- EXERCISE REQUIREMENTS -
Starting at the line that contains "Facebook Adverteren (67, 1954)" and stopping after the line that contains "Anne Raaymakers (110, 28)", recast those lines as a JSON list of strings, with one string per line and any blank lines omitted.

- Target position records -
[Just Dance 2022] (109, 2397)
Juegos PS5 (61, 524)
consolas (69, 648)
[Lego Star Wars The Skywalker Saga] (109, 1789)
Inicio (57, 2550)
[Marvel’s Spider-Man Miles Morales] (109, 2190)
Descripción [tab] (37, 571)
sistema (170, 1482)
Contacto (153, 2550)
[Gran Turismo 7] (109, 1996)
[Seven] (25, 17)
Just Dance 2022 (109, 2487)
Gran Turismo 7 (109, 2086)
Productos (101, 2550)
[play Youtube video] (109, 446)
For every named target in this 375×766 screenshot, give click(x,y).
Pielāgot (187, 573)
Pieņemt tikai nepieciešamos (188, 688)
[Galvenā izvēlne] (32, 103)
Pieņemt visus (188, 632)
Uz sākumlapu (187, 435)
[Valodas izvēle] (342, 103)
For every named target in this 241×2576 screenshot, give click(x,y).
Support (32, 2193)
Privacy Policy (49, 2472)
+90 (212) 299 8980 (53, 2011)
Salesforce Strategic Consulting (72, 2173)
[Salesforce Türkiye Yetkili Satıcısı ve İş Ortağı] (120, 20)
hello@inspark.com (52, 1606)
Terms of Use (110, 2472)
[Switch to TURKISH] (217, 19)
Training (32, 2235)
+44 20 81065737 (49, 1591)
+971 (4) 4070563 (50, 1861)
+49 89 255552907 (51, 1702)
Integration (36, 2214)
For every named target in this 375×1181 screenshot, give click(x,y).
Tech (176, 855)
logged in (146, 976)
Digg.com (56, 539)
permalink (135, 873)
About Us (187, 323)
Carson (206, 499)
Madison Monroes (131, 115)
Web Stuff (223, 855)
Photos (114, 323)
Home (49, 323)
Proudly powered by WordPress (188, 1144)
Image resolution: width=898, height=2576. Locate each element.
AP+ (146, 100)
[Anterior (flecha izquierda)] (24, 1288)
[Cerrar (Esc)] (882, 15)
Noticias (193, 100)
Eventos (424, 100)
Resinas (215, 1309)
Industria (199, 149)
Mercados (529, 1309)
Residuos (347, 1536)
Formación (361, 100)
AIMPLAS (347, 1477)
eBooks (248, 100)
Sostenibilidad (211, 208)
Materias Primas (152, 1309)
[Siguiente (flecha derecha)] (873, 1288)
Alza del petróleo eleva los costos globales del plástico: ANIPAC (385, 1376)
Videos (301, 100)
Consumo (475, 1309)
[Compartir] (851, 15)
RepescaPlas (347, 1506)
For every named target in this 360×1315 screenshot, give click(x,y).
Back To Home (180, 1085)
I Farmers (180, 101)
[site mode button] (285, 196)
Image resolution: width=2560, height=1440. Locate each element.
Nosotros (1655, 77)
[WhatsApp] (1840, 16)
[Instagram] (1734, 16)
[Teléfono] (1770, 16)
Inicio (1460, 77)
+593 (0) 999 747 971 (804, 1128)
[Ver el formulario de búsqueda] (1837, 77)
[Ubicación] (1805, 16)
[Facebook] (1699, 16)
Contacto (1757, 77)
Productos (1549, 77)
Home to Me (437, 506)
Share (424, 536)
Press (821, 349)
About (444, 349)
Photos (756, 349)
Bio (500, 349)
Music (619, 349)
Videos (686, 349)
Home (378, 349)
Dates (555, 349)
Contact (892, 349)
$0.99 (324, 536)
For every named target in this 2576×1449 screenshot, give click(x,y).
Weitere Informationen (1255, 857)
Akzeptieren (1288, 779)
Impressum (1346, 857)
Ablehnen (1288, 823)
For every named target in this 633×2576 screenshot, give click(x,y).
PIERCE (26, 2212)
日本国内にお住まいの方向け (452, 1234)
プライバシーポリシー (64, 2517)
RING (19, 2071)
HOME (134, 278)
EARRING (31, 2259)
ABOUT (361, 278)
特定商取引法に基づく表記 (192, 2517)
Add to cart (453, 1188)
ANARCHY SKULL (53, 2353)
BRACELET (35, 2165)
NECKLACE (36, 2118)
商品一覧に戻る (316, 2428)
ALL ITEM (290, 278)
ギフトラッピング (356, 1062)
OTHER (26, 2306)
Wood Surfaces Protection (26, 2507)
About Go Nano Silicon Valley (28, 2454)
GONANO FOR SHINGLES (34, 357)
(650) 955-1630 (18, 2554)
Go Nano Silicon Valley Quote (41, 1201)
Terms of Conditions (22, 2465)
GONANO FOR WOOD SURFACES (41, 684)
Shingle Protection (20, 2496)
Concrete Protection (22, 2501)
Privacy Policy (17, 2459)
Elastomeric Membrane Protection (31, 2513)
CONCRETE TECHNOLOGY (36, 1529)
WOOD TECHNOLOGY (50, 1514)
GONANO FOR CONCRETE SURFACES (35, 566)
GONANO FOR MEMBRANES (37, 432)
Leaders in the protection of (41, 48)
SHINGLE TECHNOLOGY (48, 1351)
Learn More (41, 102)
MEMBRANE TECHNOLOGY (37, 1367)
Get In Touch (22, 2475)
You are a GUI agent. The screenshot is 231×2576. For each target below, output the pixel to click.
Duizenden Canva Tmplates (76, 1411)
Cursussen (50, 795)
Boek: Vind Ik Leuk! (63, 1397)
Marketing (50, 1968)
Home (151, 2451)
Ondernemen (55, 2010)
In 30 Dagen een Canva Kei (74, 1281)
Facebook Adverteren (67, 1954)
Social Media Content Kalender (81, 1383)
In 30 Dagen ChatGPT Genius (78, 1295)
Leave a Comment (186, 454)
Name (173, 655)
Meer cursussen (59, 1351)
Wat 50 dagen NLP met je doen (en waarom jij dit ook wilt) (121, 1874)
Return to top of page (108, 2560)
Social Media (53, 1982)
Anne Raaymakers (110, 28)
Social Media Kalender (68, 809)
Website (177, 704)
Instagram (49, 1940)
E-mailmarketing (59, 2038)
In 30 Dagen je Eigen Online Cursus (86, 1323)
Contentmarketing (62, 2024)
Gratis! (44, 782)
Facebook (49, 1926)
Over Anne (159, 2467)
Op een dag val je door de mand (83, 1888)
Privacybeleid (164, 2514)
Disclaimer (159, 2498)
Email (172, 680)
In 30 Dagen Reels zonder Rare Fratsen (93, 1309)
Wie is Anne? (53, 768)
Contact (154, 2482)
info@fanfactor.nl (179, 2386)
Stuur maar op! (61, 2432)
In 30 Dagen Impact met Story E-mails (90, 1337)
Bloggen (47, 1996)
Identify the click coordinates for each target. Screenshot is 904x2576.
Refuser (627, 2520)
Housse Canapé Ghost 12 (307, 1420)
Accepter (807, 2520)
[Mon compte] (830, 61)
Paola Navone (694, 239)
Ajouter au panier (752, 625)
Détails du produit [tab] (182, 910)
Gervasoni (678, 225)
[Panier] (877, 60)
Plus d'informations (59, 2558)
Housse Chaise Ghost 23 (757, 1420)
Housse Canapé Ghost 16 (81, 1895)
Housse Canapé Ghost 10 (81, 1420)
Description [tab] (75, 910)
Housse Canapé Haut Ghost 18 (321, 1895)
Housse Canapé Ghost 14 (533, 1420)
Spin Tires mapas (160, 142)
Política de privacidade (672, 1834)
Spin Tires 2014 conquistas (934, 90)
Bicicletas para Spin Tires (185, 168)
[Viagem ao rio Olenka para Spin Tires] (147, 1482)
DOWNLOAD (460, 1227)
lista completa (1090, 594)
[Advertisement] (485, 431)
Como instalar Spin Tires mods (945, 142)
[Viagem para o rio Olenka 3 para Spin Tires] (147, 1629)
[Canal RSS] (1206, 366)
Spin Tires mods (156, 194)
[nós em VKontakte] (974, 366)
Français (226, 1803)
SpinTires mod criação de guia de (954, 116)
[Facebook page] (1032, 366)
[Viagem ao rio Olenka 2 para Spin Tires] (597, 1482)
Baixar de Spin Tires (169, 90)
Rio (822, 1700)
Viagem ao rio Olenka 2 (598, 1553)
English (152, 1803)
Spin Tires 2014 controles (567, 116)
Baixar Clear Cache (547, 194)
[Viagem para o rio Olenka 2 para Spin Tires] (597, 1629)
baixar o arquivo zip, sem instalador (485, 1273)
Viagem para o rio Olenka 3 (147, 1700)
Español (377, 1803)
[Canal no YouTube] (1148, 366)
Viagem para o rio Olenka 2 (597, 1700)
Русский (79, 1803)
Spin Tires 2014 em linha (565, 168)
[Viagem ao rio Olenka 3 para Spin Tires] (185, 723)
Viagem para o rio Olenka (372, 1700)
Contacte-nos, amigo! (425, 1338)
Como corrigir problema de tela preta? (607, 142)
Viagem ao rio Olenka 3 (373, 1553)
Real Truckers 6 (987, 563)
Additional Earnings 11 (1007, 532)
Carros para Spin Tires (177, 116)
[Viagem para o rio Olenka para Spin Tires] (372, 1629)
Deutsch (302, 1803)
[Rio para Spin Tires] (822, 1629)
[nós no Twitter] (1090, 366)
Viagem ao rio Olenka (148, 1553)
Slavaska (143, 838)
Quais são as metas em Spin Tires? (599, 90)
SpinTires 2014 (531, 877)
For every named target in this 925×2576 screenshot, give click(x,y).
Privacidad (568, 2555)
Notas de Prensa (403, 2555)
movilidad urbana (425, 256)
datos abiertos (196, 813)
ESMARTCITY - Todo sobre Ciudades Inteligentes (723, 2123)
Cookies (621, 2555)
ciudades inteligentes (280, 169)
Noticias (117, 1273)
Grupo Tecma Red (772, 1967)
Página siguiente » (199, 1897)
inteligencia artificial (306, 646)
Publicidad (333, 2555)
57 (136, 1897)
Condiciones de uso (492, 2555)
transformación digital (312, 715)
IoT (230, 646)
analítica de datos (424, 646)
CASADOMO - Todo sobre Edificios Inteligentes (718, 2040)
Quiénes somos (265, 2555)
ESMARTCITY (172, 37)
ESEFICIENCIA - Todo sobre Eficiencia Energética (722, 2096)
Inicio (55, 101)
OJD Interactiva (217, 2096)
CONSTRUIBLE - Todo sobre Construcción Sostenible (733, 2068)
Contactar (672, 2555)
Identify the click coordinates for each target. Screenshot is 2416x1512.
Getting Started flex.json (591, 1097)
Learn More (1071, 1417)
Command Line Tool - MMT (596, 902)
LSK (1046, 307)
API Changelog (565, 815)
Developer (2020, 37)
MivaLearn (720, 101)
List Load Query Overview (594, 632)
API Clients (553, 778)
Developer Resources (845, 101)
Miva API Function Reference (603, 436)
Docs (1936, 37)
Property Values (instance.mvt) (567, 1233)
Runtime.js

- RESULT OF THE EXERCISE -
[
  "Facebook Adverteren (67, 1954)",
  "Social Media Content Kalender (81, 1383)",
  "In 30 Dagen ChatGPT Genius (78, 1295)",
  "Leave a Comment (186, 454)",
  "Name (173, 655)",
  "Meer cursussen (59, 1351)",
  "Wat 50 dagen NLP met je doen (en waarom jij dit ook wilt) (121, 1874)",
  "Return to top of page (108, 2560)",
  "Social Media (53, 1982)",
  "Anne Raaymakers (110, 28)"
]